Phenotypic analysis of NK cells and CD14⁺HLA-DR^−/low cells upon coculture. Purified CD14⁺HLA-DR^−/low or CD14⁺HLA-DR⁺ cells were cultured alone or with FACS-sorted autologous NK cells as indicated, and the expression of different surface markers (black lines) or isotype control (filled histograms) was analyzed by FACS. Representative histograms for (A) CD14⁺HLA-DR⁺, CD14⁺HLA-DR^−/low or (B) NK cells are shown. Cumulative results of seven independent experiments for (C) HLA-DR and (D) NKp30 are shown (*P < 0.05; **P < 0.001, ***P < 0.0001).

Fig. 5.

Inhibition of IFN-γ production by MDSC is mainly cell contact–dependent, but independent of arginase and NO. (A) CD14⁺HLA-DR^−/low cells were cocultured with NK cells as described and transwell inserts were used as indicated (white bar).
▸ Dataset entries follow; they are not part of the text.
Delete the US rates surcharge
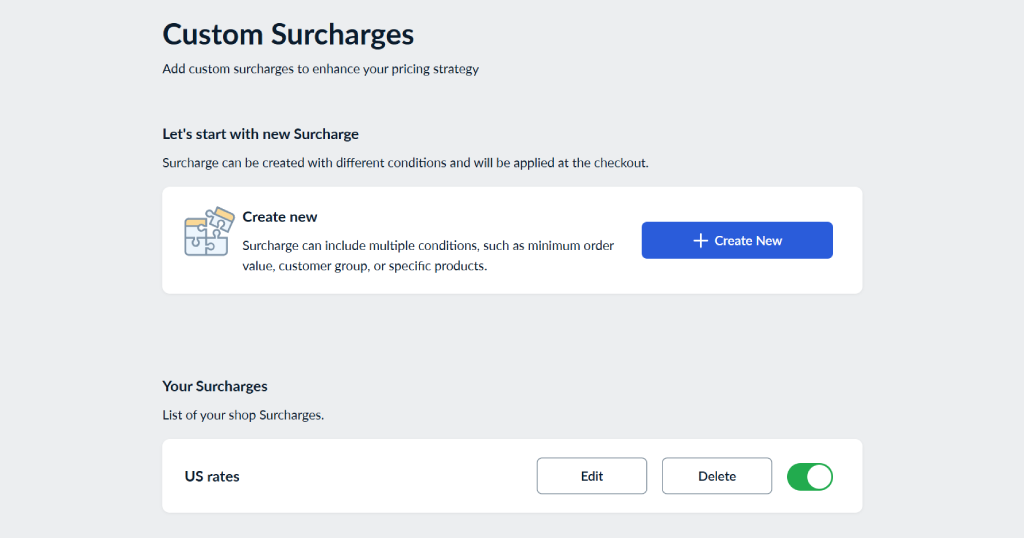Viewport: 1024px width, 538px height. [716, 476]
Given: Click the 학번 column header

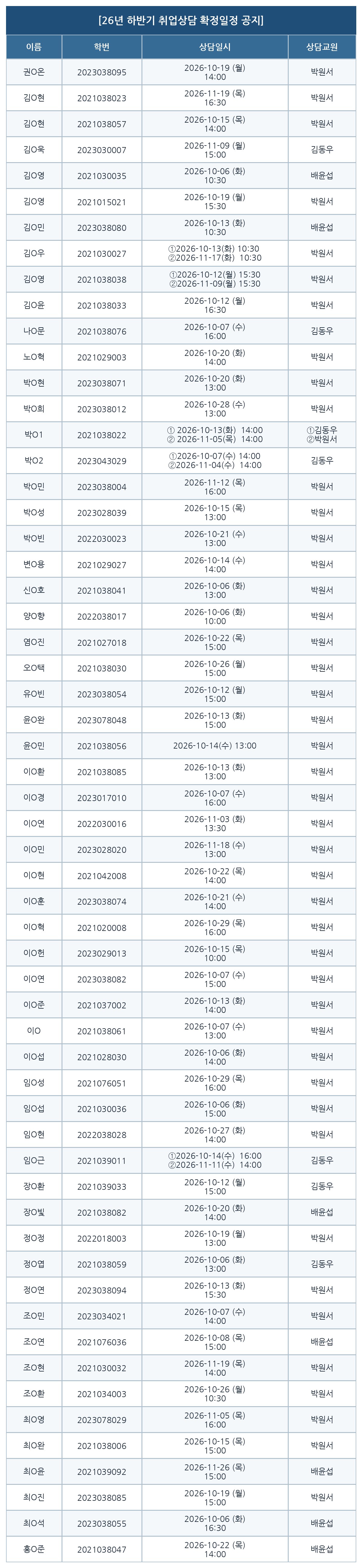Looking at the screenshot, I should 102,47.
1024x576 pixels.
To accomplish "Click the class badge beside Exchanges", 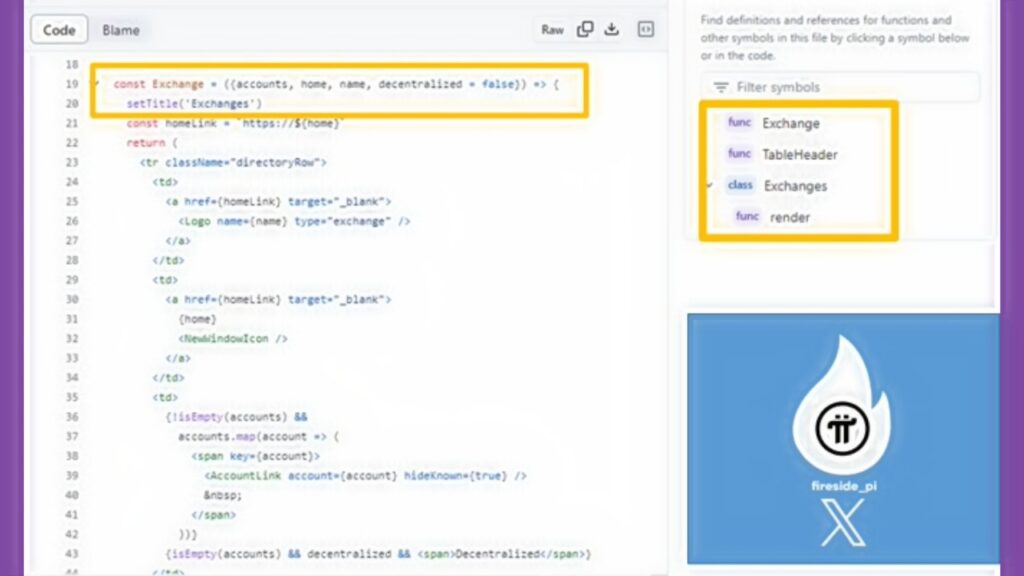I will [741, 185].

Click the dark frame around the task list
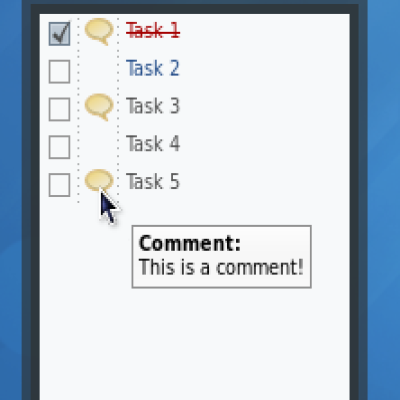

IFN-γ secretion was determined by ELISA. Shown are cumulative results from three independent experiments (*P < 0.05). (B) Purified NK cells and CD14⁺HLA-DR^−/low cells were cocultured in the absence or presence of N-omega-hydroxy-L-arginine (L-NOHA), N(G)-monomethyl-L-arginine (L-NMMA), 1-MT (10 μmol/L each), or media alone as indicated. IFN-γ production was measured by ELISA after 48 hours. Figure shown is a representative of three independent experiments. (C) Purified NK cells and CD14⁺HLA-DR^−/low cells were cocultured for 36 hours. NK cells were reisolated, and a ⁵¹Cr-release assay against K562 target cells was performed. Shown is representative data from three independent experiments.

Fig. 6.

MDSC-mediated suppressive mechanism is independent of anti-CD94, anti-NKG2D, anti-NKp44, anti-HLA-DR, and anti-MHC class I. Purified NK cells were cultured with IL-2 in the absence or presence of different blocking antibodies as indicated. (A-E) IFN-γ secretion was measured in supernatants after coincubation in the presence of the indicated antibodies by ELISA. Shown are cumulative results from two independent experiments.

Fig. 7.

MDSC-mediated suppressive mechanism is dependent on NKp30. (A) NK cells were cultured with IL-2, CD14⁺HLA-DR^−/low in the absence or presence of anti-NKp30 antibody or isotype control. IFN-γ secretion was measured by ELISA. Cumulative results ± SEM of three independent experiments are shown (*P < 0.05). (B) NK cells were cultured with CD14⁺HLA-DR^−/low in the presence or absence of anti-NKp30 antibody or isotype control. K562 cells were added at a ratio of 2.5:1 (E:T) and lysis was measured. Cumulative results ± SEM of three independent experiments are shown.